**ФРАГМЕНТ ДОКУМЕНТА:**

------------------------------------------------------------

Утверждают, что французы такие бойкие, остроумные, потому что разнообразно питаются дарами земли, моря и виноградников. Возможно! Но и украинцы в этом плане не отстают!
* * *
Первый год войны оказался тяжелым и для нас. Валенки мне сваляли еще осенью 41-го, но верхней одежды не хватало. Поэтому я пропустил год занятий в школе. Но без дела не сидел. Ведь кто-то же должен был присматривать за Павликом. Кроме того, наша хозяйка — Нюра утром отправлялась «на добычу». То есть, претворяла в жизнь постулат: «И все вокруг колхозное, и все вокруг мое». Со мной оставался еще и ее однолетний Ваня.
В 1942 году, с наступлением тепла, немцы обновили наступательные действия. В этот раз направление их главного удара проходило как раз через наши края. 17 июня упал Воронеж. До фронта оставались уже не сотни, а десятки километров. По вечерам на небосклоне загорались далекие огоньки то ли взрывов зенитных снарядов, то ли осветительные ракеты.
Тетя засуетилась — ехать дальше на Восток. Но куда, как и с чем? К счастью для нас, немецкие генералы что-то передумали, и их армии начали продвигаться на Кавказ и Сталинград, где 17 июля началась большая битва. А 18 ноября в контрнаступление перешла Красная армия.
Впрочем, в дневнике я записывал не ход исторических событий, а бытовые коллизии, без «философии». Да и источники информации были короткими. В селе не было ни электричества, ни радиотрансляции. Газеты приходили изредка, с большим опозданием. Преимущество отдавалось мной центральной прессе.
Многие детали тогдашней жизни забылись. Что иногда я сам варил обед. Что тетя как-то на трое суток отправилась в город по делам (42 км туда и обратно пешком), а я кормил и укладывал спать своего юного кузена.
Только сейчас я могу оценить, какая нагрузка выпала на долю тети. Да и всех женщин в период войны. Читаю свою запись, что тетя в течение зимы 1943 года сделала 34 ходки в лес (а это почти километр в одну сторону) за дровами, хворостом. Не припомню, были ли сани, но тянуть их через сугробы...
Как она ремонтировала кровлю предоставленной нам избі, боясь (вполне справедливо!) упасть с крыши.

------------------------------------------------------------

**СОБРАННЫЕ ДАННЫЕ:**
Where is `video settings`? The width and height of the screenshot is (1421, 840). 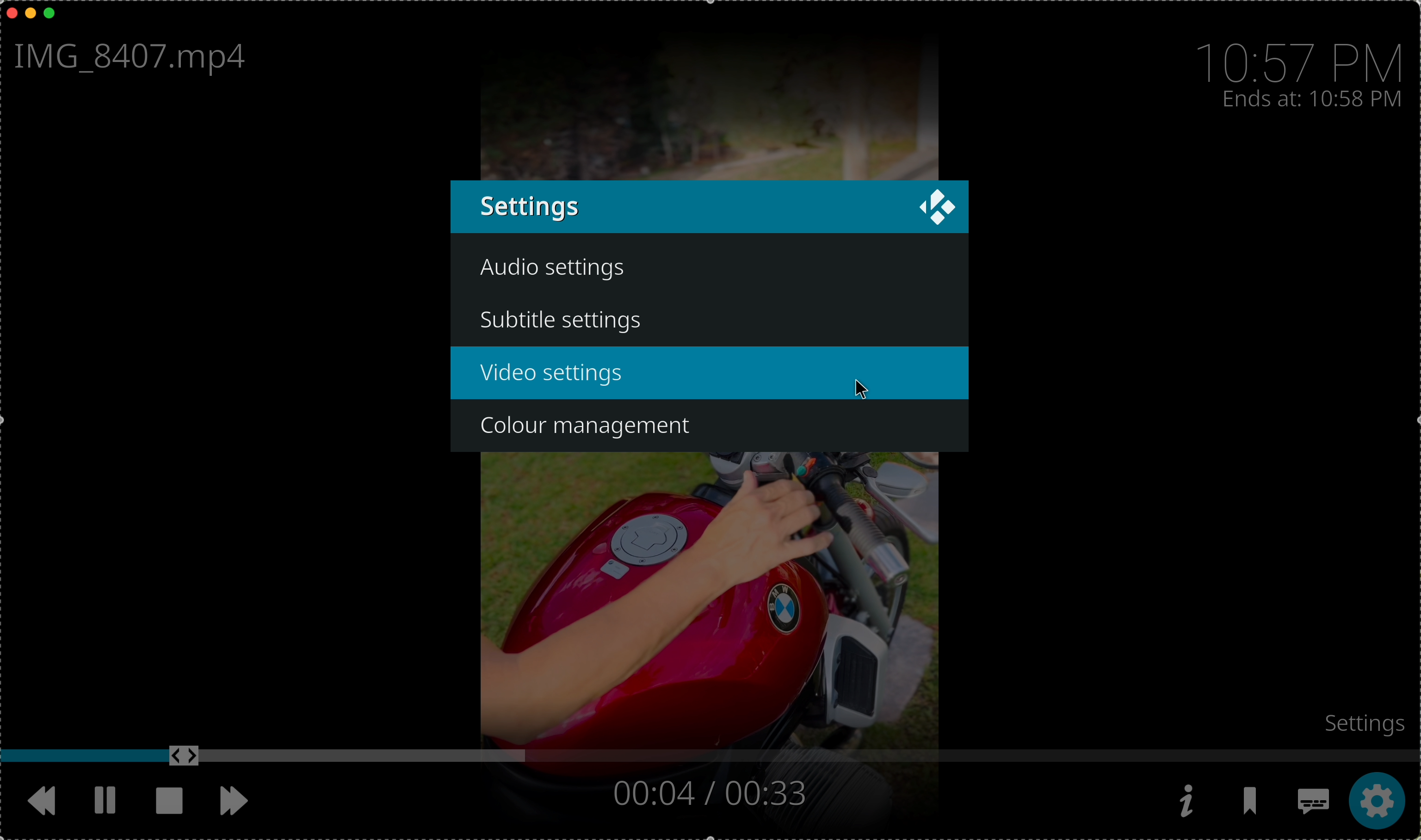
video settings is located at coordinates (710, 373).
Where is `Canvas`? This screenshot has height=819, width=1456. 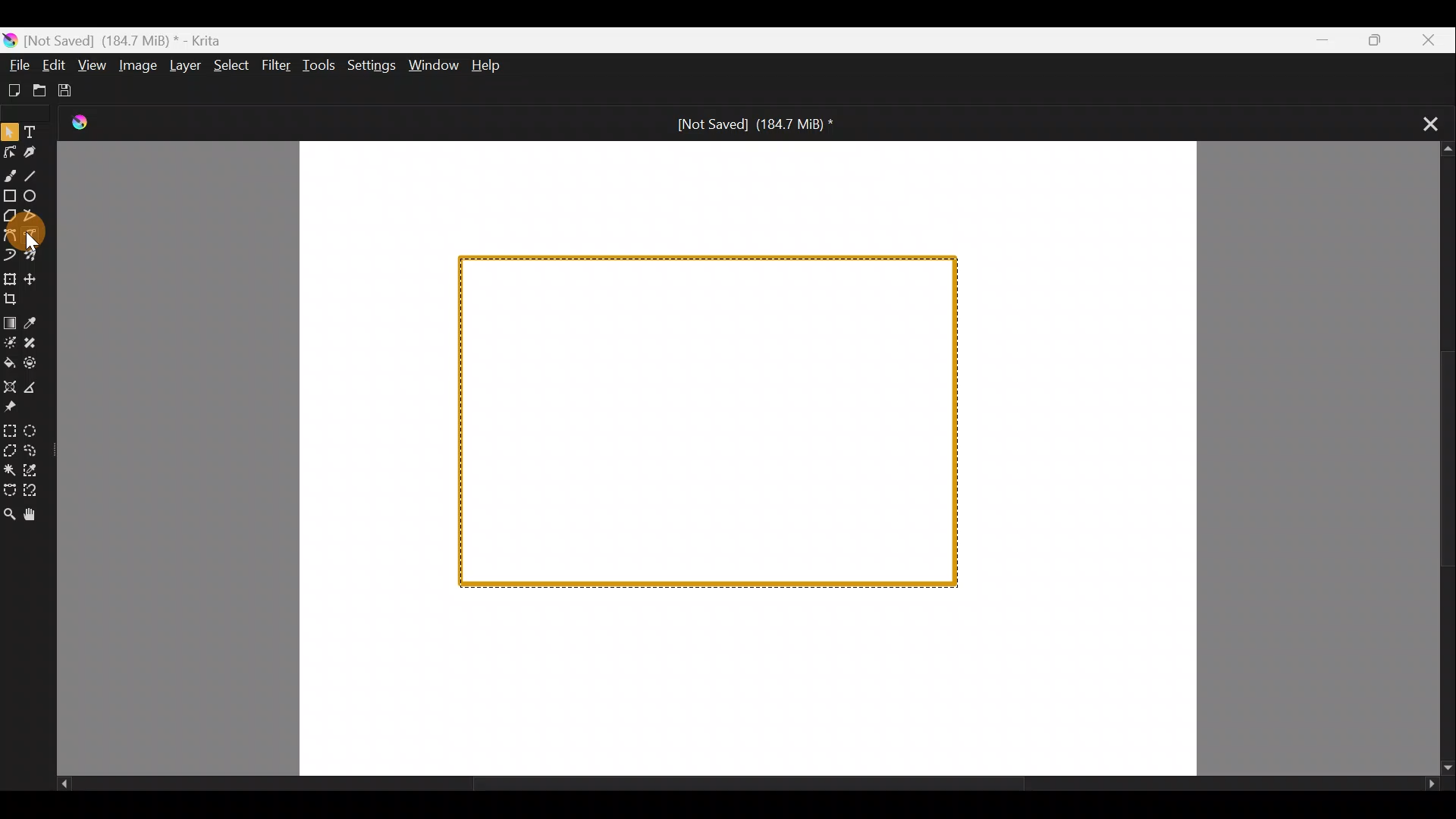 Canvas is located at coordinates (746, 457).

------------------------------------------------------------

**ЗАДАНИЕ:**
Перепиши слово в слово часть фрагмента о военных годах: начни с «Впрочем, в дневнике» и продолжай до «своего юного кузена.» включительно.

**ПИСЬМЕННЫЙ ОТВЕТ:**
Впрочем, в дневнике я записывал не ход исторических событий, а бытовые коллизии, без «философии». Да и источники информации были короткими. В селе не было ни электричества, ни радиотрансляции. Газеты приходили изредка, с большим опозданием. Преимущество отдавалось мной центральной прессе.
Многие детали тогдашней жизни забылись. Что иногда я сам варил обед. Что тетя как-то на трое суток отправилась в город по делам (42 км туда и обратно пешком), а я кормил и укладывал спать своего юного кузена.